### WHAT YOU SHOULD DO
Pull out every line of the data below that contains the word "Click", matching uppercase and lowercase exactly.

[begin RECORDS SHOWN]

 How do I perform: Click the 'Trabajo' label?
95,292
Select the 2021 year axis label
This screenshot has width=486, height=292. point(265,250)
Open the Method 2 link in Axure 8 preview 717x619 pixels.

[end RECORDS SHOWN]
[begin RECORDS SHOWN]

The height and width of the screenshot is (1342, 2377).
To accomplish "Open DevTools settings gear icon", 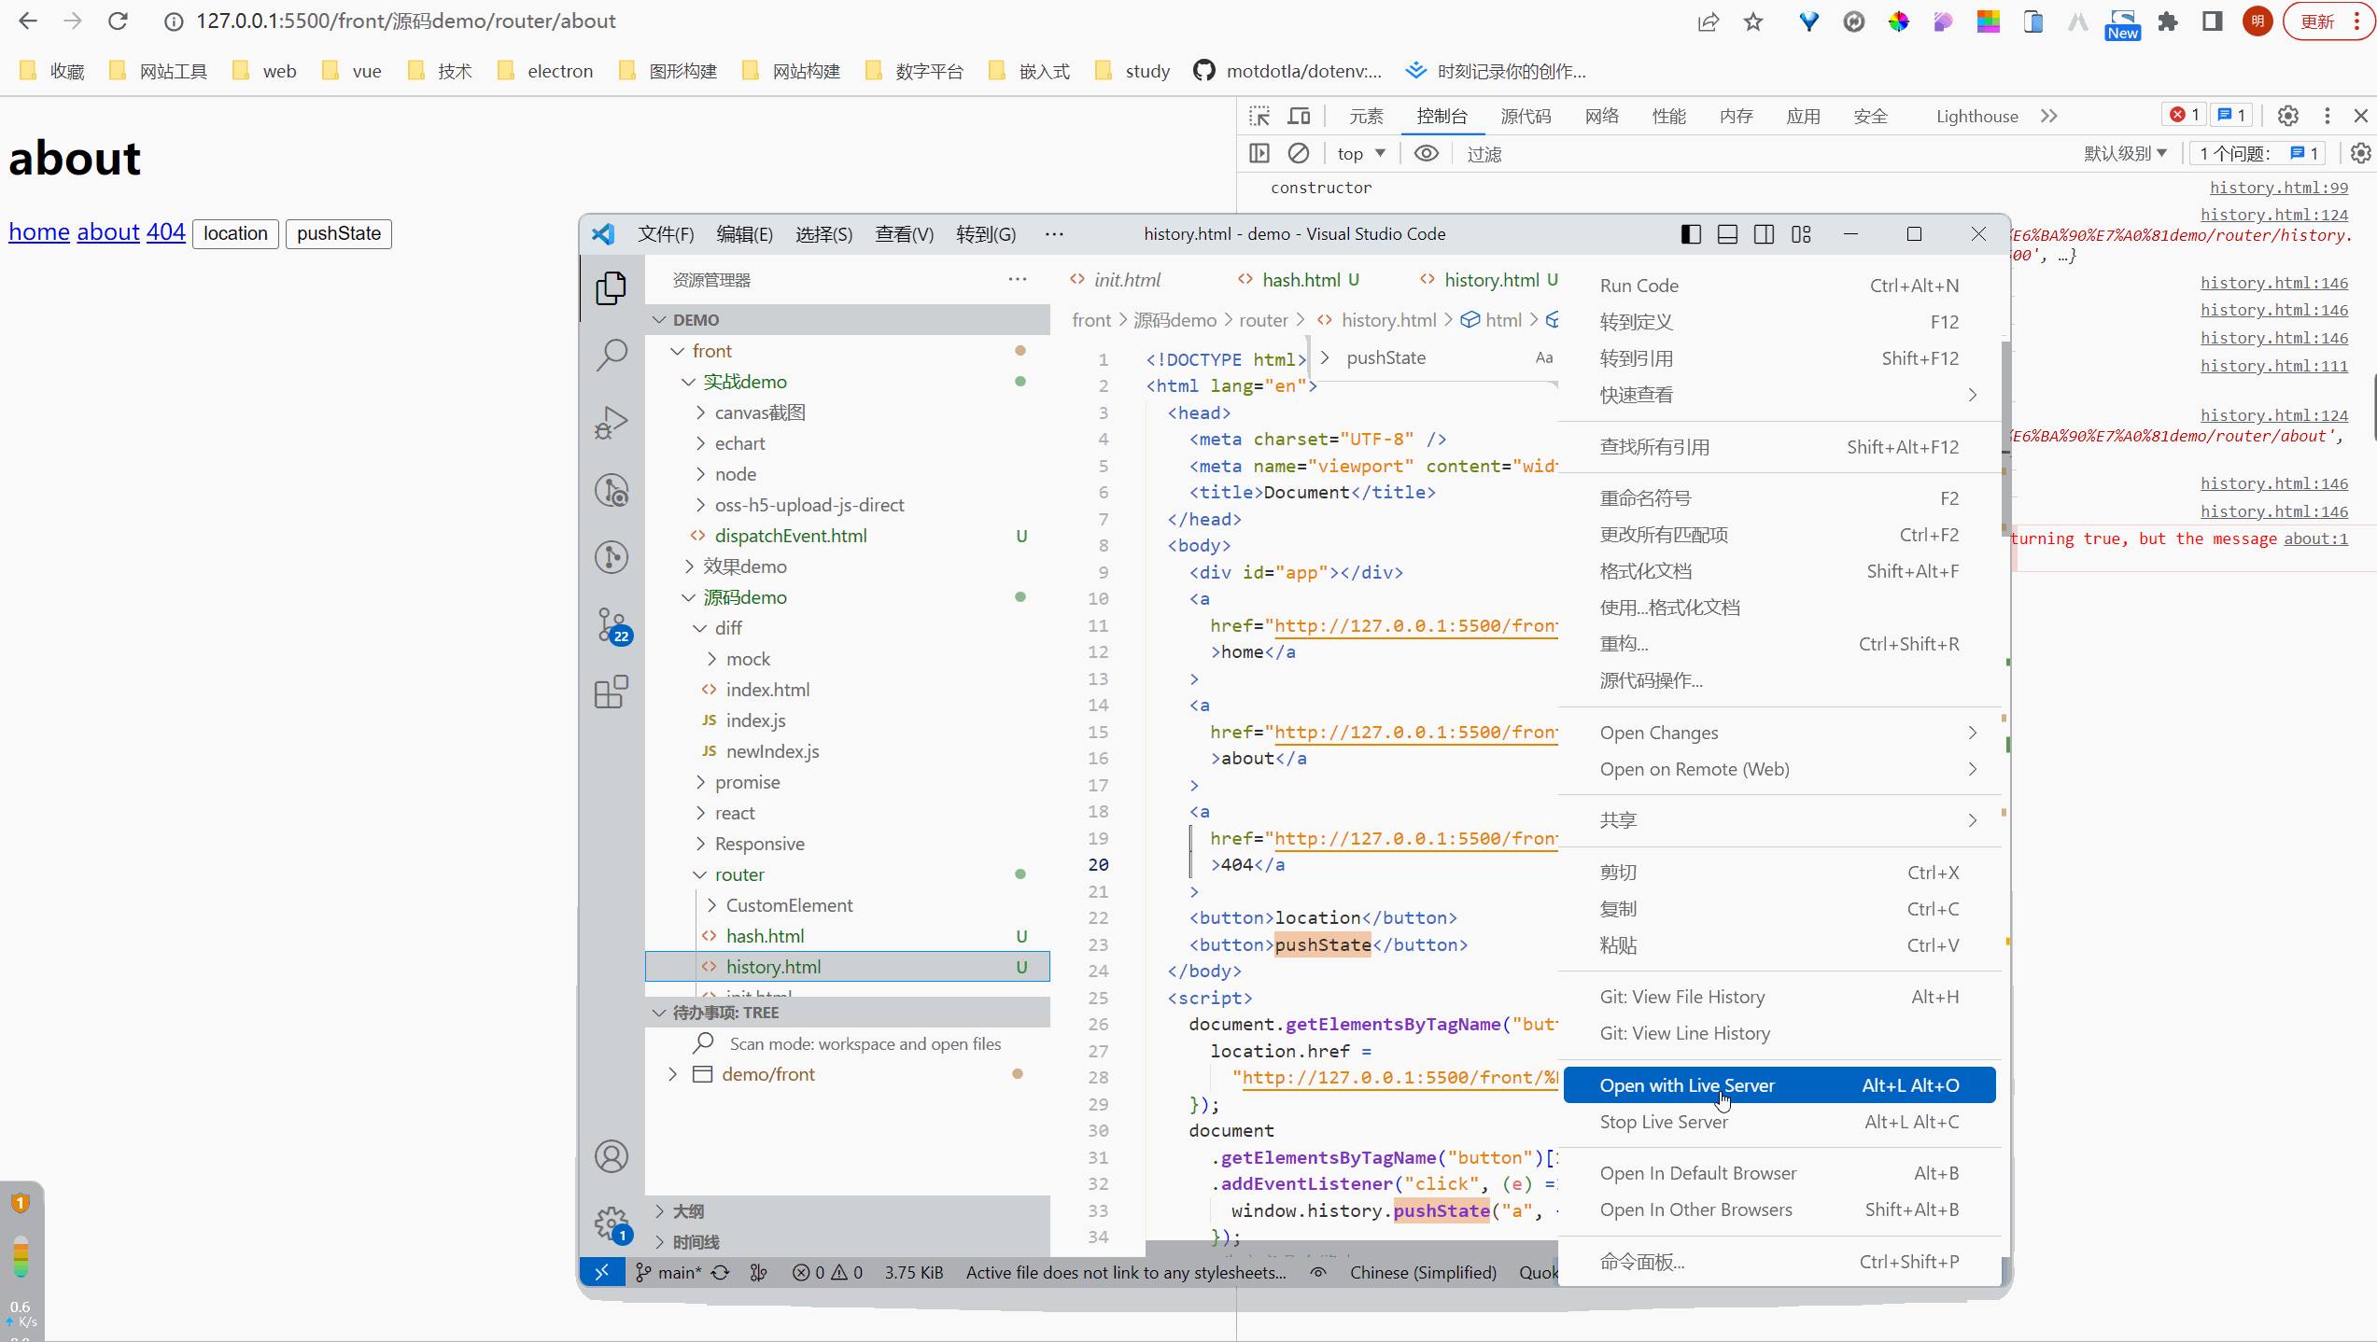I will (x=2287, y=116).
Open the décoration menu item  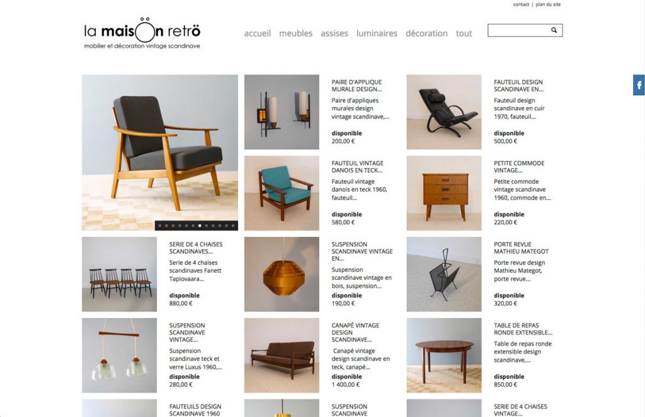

[end RECORDS SHOWN]
[begin RECORDS SHOWN]

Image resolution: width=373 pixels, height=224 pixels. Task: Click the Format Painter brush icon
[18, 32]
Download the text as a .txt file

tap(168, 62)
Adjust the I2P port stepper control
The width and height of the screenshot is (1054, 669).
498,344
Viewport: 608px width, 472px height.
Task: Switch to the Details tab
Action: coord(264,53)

[end RECORDS SHOWN]

### FULL OUTPUT
 How do I perform: Click the 'Trabajo' label?
Image resolution: width=373 pixels, height=224 pixels. Task: Click the Format Painter brush icon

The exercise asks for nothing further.